In the philosophy of religion and theology, the notion of sempiternity is used in contrast with that of eternity, which is the notion of timelessness; an eternal being is one that exists outside time. The term "eternity" is, however, often used to refer to sempiternity; as Stump and Kretzmann point out, for example: "The many medieval discussions of the possibility that the world is 'eternal' really concern the possibility that it is sempiternal, and most often their concern is only with the possibility that the world had no beginning in time."[2]

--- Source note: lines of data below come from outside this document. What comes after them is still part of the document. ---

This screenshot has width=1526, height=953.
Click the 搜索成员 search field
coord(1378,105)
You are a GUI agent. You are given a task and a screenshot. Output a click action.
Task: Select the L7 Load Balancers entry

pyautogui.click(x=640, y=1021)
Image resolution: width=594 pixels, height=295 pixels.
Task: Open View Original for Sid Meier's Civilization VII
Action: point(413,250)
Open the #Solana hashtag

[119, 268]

Boethius draws the distinction between sempiternity and eternity in his De Trinitate: "For our 'now', as if running, creates time and sempiternity, whereas the Divine 'now' stays not moving, but standing still, and creates eternity".[3]

Notes

  1. Stump & Kretzmann, p.222
  2. Stump & Kretzmann, p.222n.
  3. Boethius De Trinitate, 4. II

Sources

  • Boethius De trinitate in H.F. Stewart, E.K. Rand, and S.J. Tester [transl. & edd] Boethius: The Theological Tractates and The Consolation of Philosophy. Cambridge, MA: Harvard University Press, 1973. ISBN 0674990838
  • Thomas V. Morris [ed.] The Concept of God. Oxford: Oxford University Press, 1987. ISBN 0-19-875076-5
  • Eleonore Stump and Norman Kretzmann "Eternity". The Journal of Philosophy LXXVIII:8, 1981. References to reprint in Morris [1987].